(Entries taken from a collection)
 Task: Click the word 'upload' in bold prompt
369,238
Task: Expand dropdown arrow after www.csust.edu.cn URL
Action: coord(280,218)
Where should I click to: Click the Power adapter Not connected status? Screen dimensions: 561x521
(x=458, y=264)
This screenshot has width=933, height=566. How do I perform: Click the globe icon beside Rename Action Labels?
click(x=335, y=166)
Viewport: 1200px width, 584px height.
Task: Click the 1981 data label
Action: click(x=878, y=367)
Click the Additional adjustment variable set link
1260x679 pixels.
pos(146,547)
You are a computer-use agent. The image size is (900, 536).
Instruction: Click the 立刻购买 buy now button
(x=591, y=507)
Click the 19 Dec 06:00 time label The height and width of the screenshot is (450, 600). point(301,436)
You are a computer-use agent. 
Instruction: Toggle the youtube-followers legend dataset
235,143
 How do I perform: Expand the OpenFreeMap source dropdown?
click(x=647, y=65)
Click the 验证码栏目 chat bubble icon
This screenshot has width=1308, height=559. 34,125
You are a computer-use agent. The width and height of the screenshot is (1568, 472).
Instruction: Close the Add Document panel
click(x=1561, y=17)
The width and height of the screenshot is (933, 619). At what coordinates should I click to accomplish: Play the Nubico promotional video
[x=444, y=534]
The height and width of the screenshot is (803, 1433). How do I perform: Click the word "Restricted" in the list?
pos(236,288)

▶ _Exercise_:
Beginning with the line that contains "Click the 19 Dec", return every line through the end of the data above, exactly as written.

▶ _Solution to this task_:
Click the 19 Dec 06:00 time label The height and width of the screenshot is (450, 600). point(301,436)
You are a computer-use agent. 
Instruction: Toggle the youtube-followers legend dataset
235,143
 How do I perform: Expand the OpenFreeMap source dropdown?
click(x=647, y=65)
Click the 验证码栏目 chat bubble icon
This screenshot has width=1308, height=559. 34,125
You are a computer-use agent. The width and height of the screenshot is (1568, 472).
Instruction: Close the Add Document panel
click(x=1561, y=17)
The width and height of the screenshot is (933, 619). At what coordinates should I click to accomplish: Play the Nubico promotional video
[x=444, y=534]
The height and width of the screenshot is (803, 1433). How do I perform: Click the word "Restricted" in the list?
pos(236,288)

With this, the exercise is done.